▶ **Task details**
In the records below, find the line that contains "Click the OWALA" and the line that contains "Open the Advanced", then retype exactly those two lines and every line between them.

### Material for the task

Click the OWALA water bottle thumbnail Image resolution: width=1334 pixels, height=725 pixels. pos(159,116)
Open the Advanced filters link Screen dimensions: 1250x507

######
### Material for the task

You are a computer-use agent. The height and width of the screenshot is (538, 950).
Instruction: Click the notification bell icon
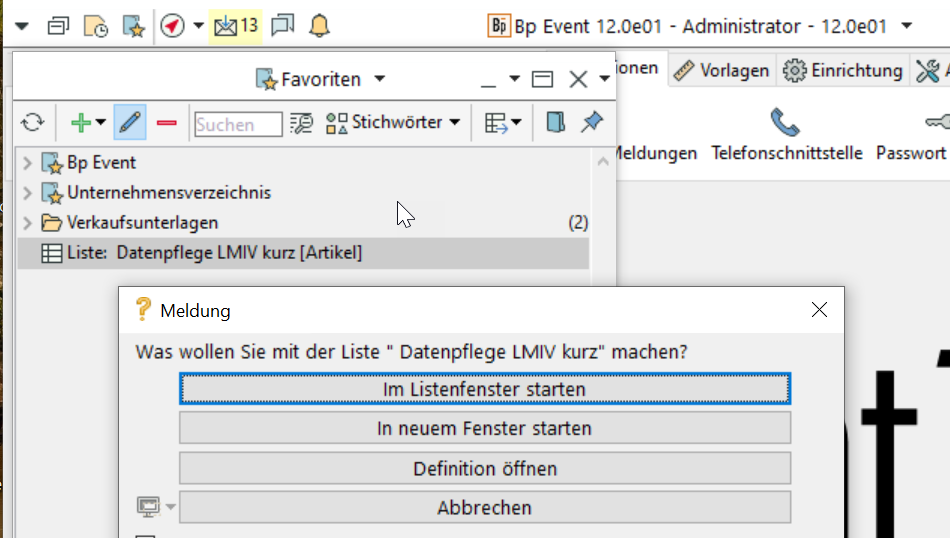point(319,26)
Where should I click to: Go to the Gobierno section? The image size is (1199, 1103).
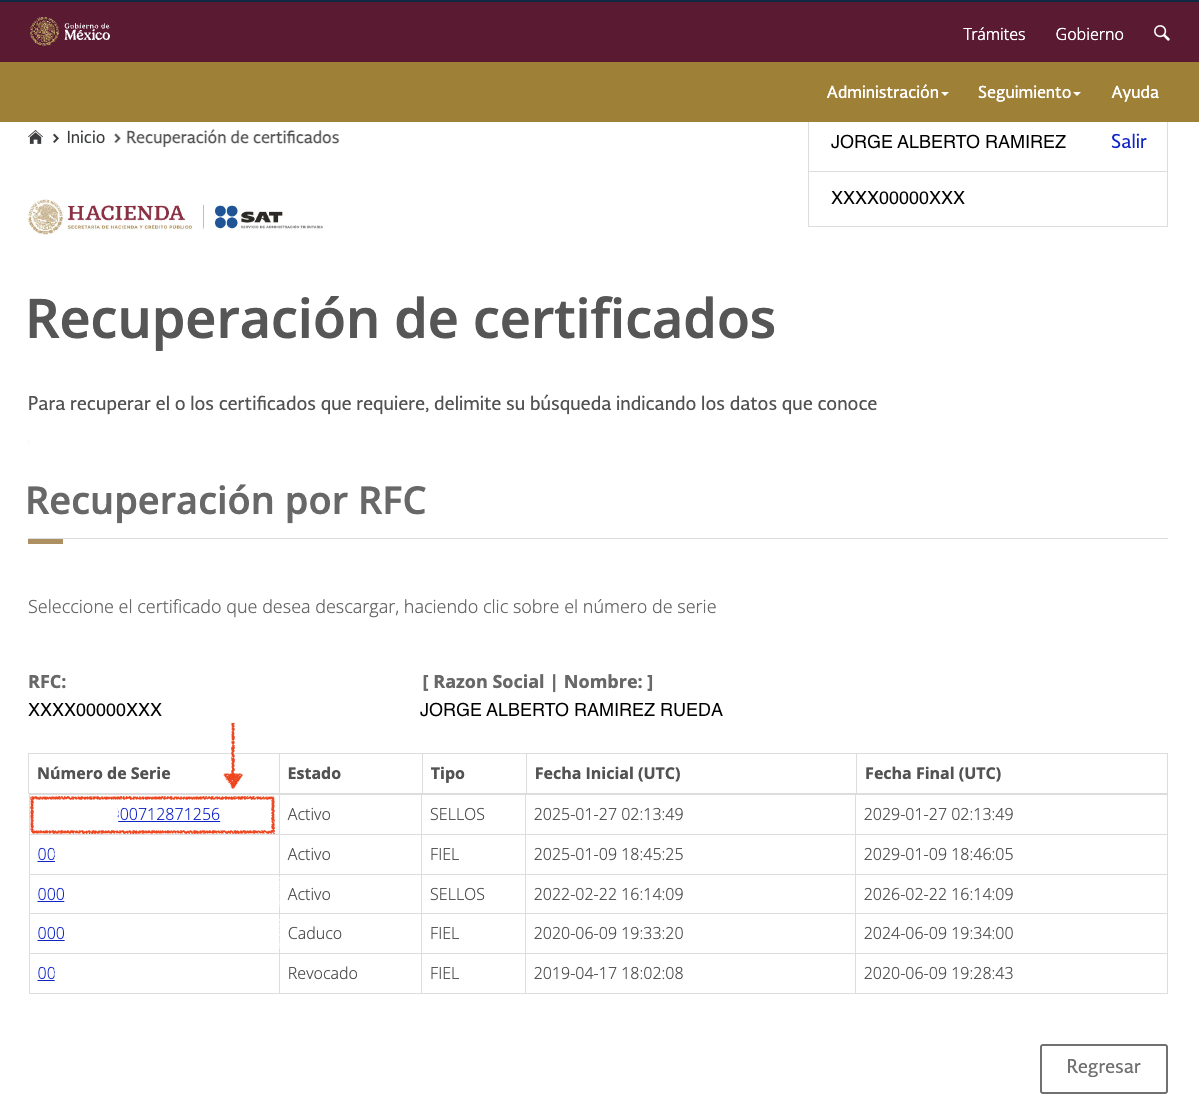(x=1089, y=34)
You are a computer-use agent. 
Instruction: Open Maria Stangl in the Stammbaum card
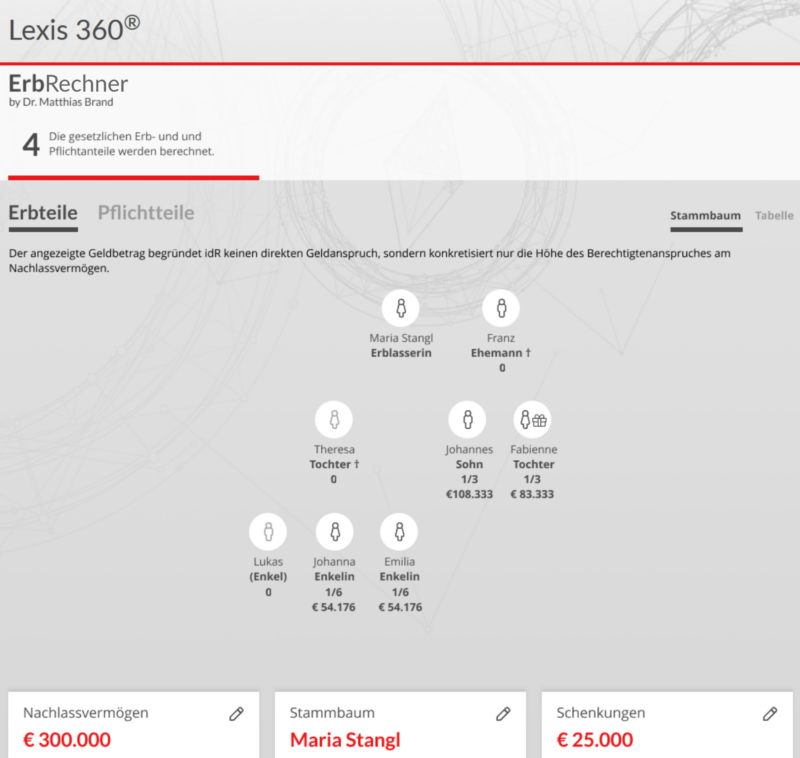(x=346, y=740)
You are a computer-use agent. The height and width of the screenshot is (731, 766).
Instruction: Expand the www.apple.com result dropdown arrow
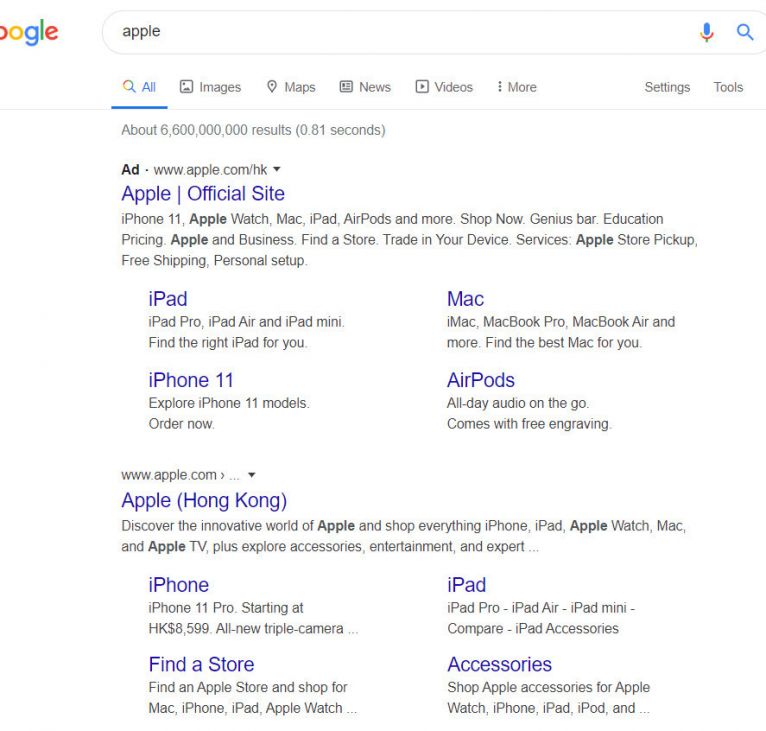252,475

######

▶ **Task response**
Click the OWALA water bottle thumbnail Image resolution: width=1334 pixels, height=725 pixels. pos(159,116)
Open the Advanced filters link Screen dimensions: 1250x507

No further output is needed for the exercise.